To preserve access to old links, this PR introduces resolveCurrentRunForView to handle both ID-based URLs and index-based URLs:

  • For job pages (/actions/runs/{run}/jobs/{job}), it first tries to confirm that the URL is ID-based. It does so by checking whether {job} can be treated as an existing job ID in the repository and whether that job belongs to {run}. If that match cannot be confirmed, it falls back to treating the URL as legacy run index + job index, resolves the corresponding run and job, and redirects to the correct ID-based URL.
    • When both ID-based and index-based interpretations are valid at the same time, the resolver prefers the ID-based interpretation by default. For example, if a repository contains one run-job pair (run_id=3, run_index=2, job_id=4), and also another run-job pair (run_id=1100, run_index=3, job_id=1200, job_index=4), then /actions/runs/3/jobs/4 is ambiguous. In that case, the resolver treats it as the ID-based URL by default and shows the page for run_id=3, job_id=4. Users can still explicitly force the legacy index-based interpretation with ?by_index=1, which would resolve the same URL to /actions/runs/1100/jobs/1200.
  • For run summary pages (/actions/runs/{run}), it uses a best-effort strategy: by default it first treats {run} as a run ID, and if no such run exists in the repository, it falls back to treating {run} as a legacy run index and redirects to the ID-based URL. Users can also explicitly force the legacy interpretation with ?by_index=1.
    • This summary-page compatibility is best-effort, not a strict ambiguity check. For example, if a repository contains two runs: runA (id=7, index=3) and runB (id=99, index=7), then /actions/runs/7 will resolve to runA by default, even though the old index-based URL originally referred to runB.

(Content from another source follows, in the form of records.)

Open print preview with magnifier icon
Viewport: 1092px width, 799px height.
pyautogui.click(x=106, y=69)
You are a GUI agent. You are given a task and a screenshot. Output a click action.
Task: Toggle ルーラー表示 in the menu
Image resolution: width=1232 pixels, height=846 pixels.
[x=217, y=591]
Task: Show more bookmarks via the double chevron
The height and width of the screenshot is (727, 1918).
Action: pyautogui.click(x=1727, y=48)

The table below shows how valid legacy index-based target URLs are handled before and after migration 326. Lower-range legacy URLs are rewritten to ID-based URLs, while higher-range legacy URLs remain unchanged in the database but are still handled correctly by resolveCurrentRunForView at runtime.

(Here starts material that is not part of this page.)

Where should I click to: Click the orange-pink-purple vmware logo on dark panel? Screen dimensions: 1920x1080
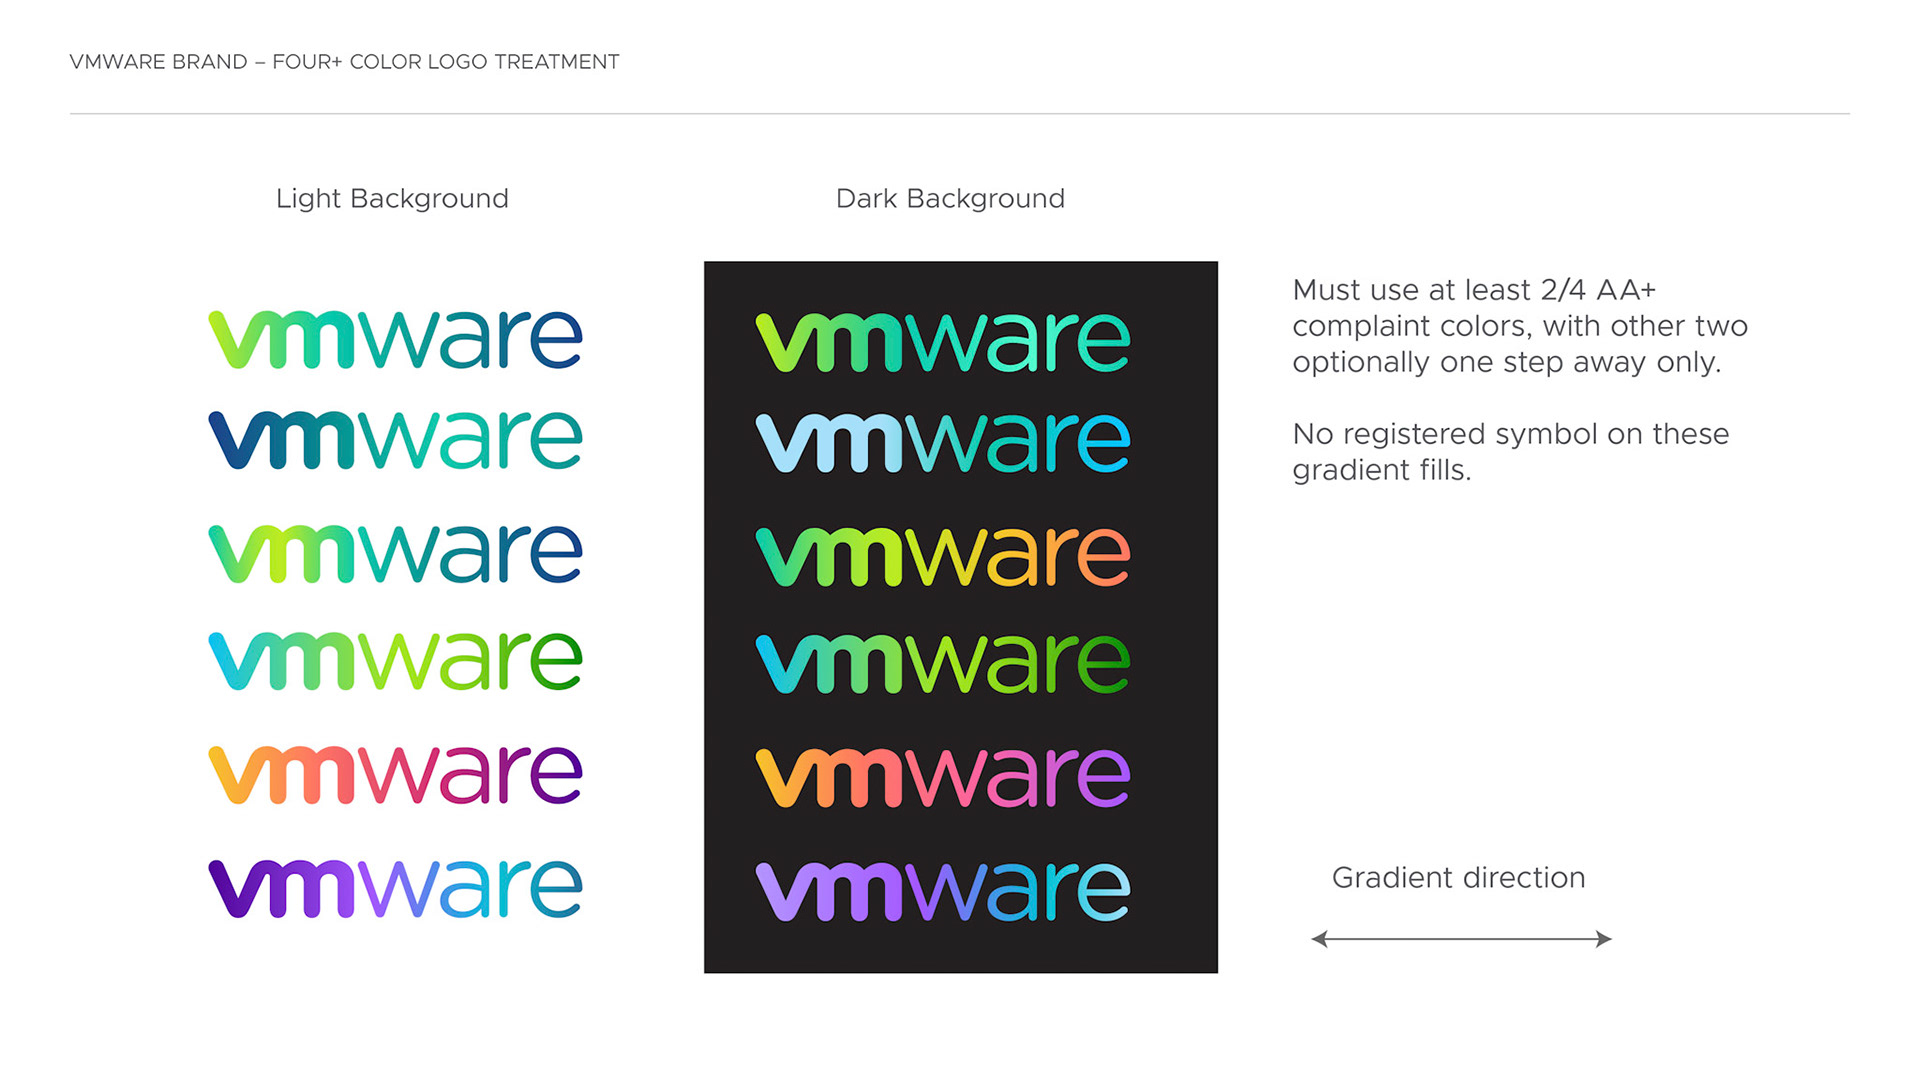pos(943,777)
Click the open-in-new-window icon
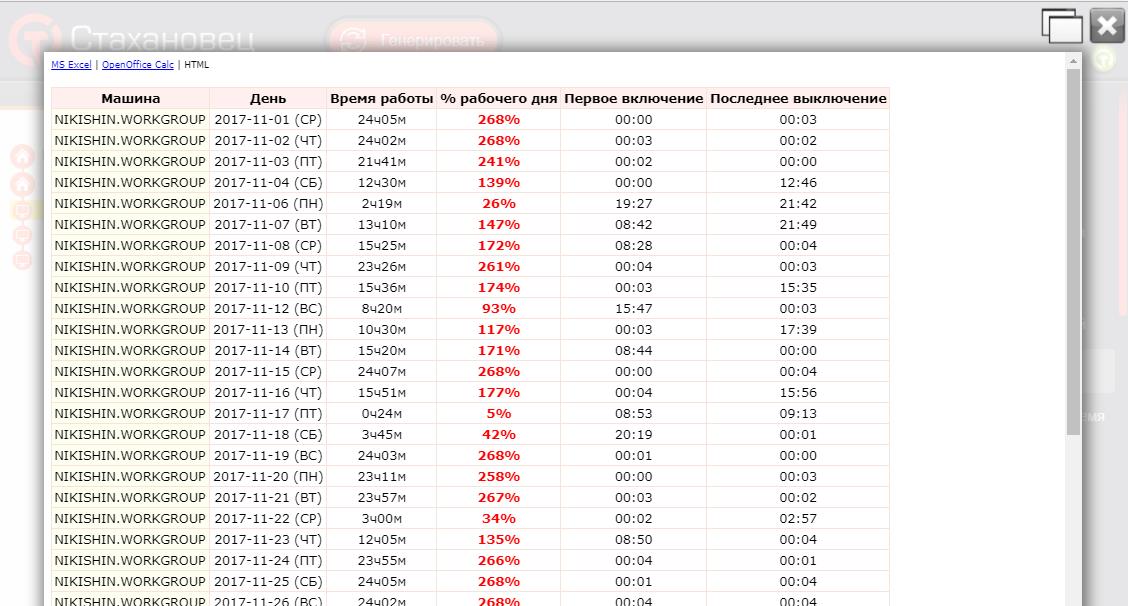This screenshot has width=1128, height=606. (x=1062, y=27)
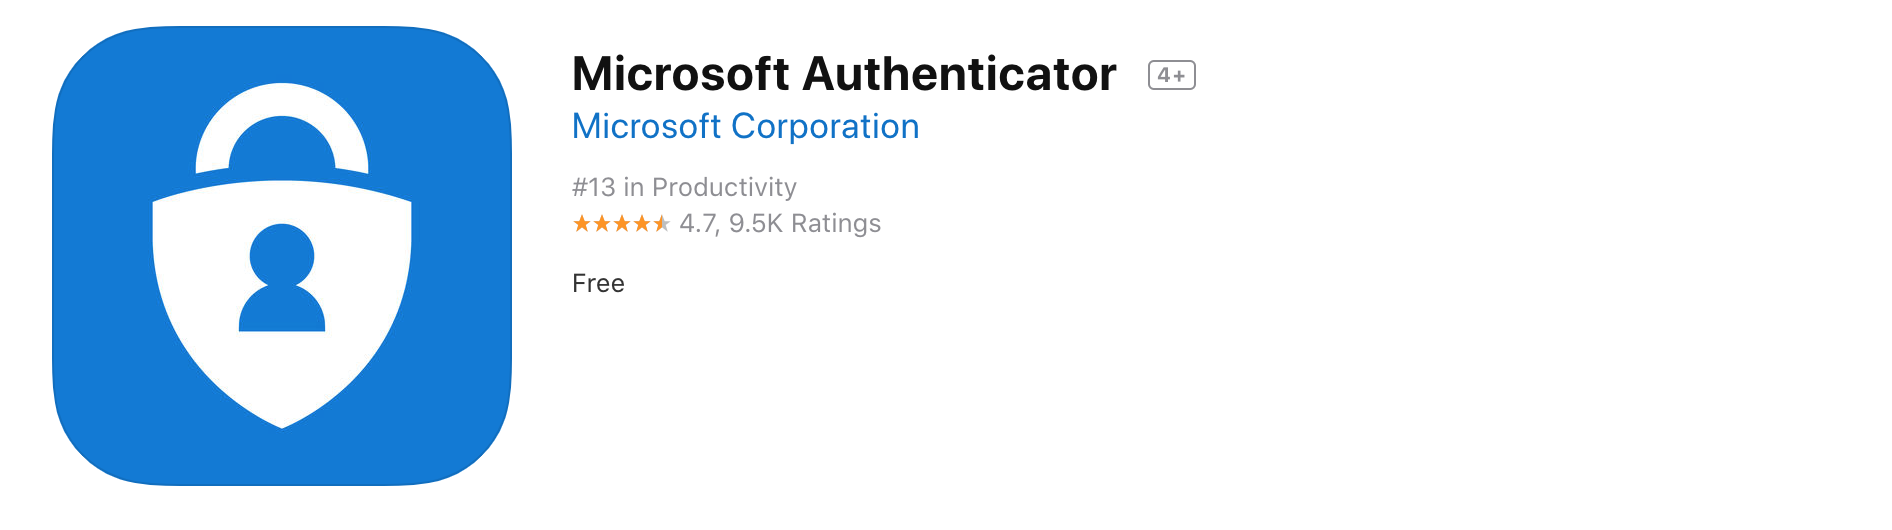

run_id run_index job_id job_index old target URL updated by migration 326 current target URL can be resolved correctly
3 2 4 1 /user2/repo2/actions/runs/2/jobs/1 true /user2/repo2/actions/runs/3/jobs/4 true
4 3 8 4 /user2/repo2/actions/runs/3/jobs/4 true /user2/repo2/actions/runs/4/jobs/8 true (without migration 326, this URL will resolve to run(id=3))
80 20 170 0 /user2/repo2/actions/runs/20/jobs/0 true /user2/repo2/actions/runs/80/jobs/170 true
1500 900 1600 0 /user2/repo2/actions/runs/900/jobs/0 false /user2/repo2/actions/runs/900/jobs/0 true
2400 1500 2600 0 /user2/repo2/actions/runs/1500/jobs/0 false /user2/repo2/actions/runs/1500/jobs/0 true
2400 1500 2601 1 /user2/repo2/actions/runs/1500/jobs/1 false /user2/repo2/actions/runs/1500/jobs/1 true

For users who already ran the old migration 326, this change has no functional impact. Their historical URLs are already stored in the ID-based form, and ID-based URLs continue to resolve correctly.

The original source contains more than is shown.